__TASK GOAL__.
Would you return the entries below word for word?

Collected data entries
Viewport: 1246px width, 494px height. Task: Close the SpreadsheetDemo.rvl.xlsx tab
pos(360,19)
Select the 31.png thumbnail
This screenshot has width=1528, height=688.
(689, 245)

__EXERCISE SOLUTION__.
Viewport: 1246px width, 494px height. Task: Close the SpreadsheetDemo.rvl.xlsx tab
pos(360,19)
Select the 31.png thumbnail
This screenshot has width=1528, height=688.
(689, 245)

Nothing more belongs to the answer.